Our Live Chat is currently unavailable due to lockdown restrictions outside of the UK.
- I don’t know how My O2 works – how can I get help?
Check out our handy How-to guide to get started.
- How do recent events effect the delivery/return or repair of my device or accessory?
Thankfully, many parts of our business are still running as usual. So most deliveries, returns and repairs will still happen in the normal timeframe. If this changes, we’ll let you know.
- I’m using up my data allowance faster than usual – what can I do?
Take a look at this advice from Ofcom that you may find useful.
- I’m experiencing Network issues – what do I do?
Over the last few days, we've increased our capacity even further to deal with additional demand and network spikes so you can stay connected.
Use our network status checker to keep tabs on any faults or maintenance in your area or raise an issue yourself.
You can also download the My Network app to keep an eye on your coverage. When using the app, you can:
- check the status of our network and be kept up to date on any faults in your area
- test your network speeds
- report any issues with your service
- I’m worried about getting fraudulent texts – what do I do?
We’ll never email, text or call you and ask for a one-time code, password, or other security information you’ve set up on your My O2 account.
Here are some signs that an email, message or call might not be genuine:
- it contains spelling mistakes
- there’s a generic ‘dear customer’ header
- it asks you to provide sensitive personal or financial information, passwords, or to make transactions by following a link in the message
- there are suspect links or there’s a name in the header with extra letters, numbers or substitutions. For example, a phishing scam trying to imitate O2 might replace the letter ‘O’ with the number zero.

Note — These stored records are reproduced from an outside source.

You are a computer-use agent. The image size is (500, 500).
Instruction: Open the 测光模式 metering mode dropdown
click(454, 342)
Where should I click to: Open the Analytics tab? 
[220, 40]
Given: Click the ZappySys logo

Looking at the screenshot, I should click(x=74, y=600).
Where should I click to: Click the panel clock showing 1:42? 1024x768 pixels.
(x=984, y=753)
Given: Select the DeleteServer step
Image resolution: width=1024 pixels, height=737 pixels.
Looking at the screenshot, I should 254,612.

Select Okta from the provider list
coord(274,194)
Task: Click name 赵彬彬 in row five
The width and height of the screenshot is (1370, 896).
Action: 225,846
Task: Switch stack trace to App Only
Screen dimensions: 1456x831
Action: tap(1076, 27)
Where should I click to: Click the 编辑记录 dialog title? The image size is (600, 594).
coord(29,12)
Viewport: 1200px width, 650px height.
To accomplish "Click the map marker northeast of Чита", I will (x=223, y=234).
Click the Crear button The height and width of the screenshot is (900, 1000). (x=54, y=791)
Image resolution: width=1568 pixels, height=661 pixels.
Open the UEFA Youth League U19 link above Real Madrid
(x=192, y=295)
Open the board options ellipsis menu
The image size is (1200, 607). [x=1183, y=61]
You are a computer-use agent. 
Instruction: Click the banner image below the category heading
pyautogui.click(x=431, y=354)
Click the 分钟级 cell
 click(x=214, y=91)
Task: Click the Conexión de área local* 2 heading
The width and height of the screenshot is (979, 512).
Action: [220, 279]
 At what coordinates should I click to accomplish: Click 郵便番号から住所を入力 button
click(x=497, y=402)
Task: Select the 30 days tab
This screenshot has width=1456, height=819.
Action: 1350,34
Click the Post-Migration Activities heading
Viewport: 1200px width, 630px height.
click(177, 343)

- it asks you to call a certain number you don’t recognise. In this case, call your bank on a number that you trust, like the one on the back of your card to check the message is authentic
Receiving a suspicious email, text or voice call won’t harm you in any way. It’s only dangerous if you interact with it. Remember:
- don’t click on links unless you’re 100% sure they’re genuine
- take a moment to stop and think. Trust your instincts. If it looks suspicious or too good to be true, there’s probably a catch.
- don’t give away any of your personal details
To report a suspicious email, text or website:
- if you think you’ve received a fraudulent text, please forward the message, including the phone number or company name, to 7726. This won’t cost you anything and it means we can investigate the sender.